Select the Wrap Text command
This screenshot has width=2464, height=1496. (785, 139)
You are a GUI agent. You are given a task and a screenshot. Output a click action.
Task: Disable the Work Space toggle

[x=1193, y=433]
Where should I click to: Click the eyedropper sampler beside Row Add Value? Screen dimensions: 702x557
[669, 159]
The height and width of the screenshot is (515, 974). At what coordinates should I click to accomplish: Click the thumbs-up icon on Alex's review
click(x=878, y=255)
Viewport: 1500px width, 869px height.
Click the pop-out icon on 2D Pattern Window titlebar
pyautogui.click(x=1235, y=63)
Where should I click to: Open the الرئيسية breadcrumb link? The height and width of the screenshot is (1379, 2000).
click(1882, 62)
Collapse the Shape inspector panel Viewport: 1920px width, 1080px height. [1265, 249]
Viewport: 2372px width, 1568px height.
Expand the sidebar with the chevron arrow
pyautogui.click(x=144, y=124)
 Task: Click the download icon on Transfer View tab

= = = = =

= WORK REQUIRED =
Rewrite the stretch from the line containing "You are a GUI" through the last line, requests included, and shift every coordinate in the answers up by 77.

= OUTPUT BELOW =
You are a GUI agent. You are given a task and a screenshot. Output a click action.
Task: Disable the Work Space toggle

[x=1270, y=510]
Where should I click to: Click the eyedropper sampler beside Row Add Value? Screen dimensions: 702x557
[746, 236]
The height and width of the screenshot is (515, 974). At what coordinates should I click to accomplish: Click the thumbs-up icon on Alex's review
click(x=955, y=332)
Viewport: 1500px width, 869px height.
Click the pop-out icon on 2D Pattern Window titlebar
pyautogui.click(x=1312, y=140)
Where should I click to: Open the الرئيسية breadcrumb link? The height and width of the screenshot is (1379, 2000).
click(1959, 139)
Collapse the Shape inspector panel Viewport: 1920px width, 1080px height. [1342, 326]
Viewport: 2372px width, 1568px height.
Expand the sidebar with the chevron arrow
pyautogui.click(x=221, y=201)
 Task: Click the download icon on Transfer View tab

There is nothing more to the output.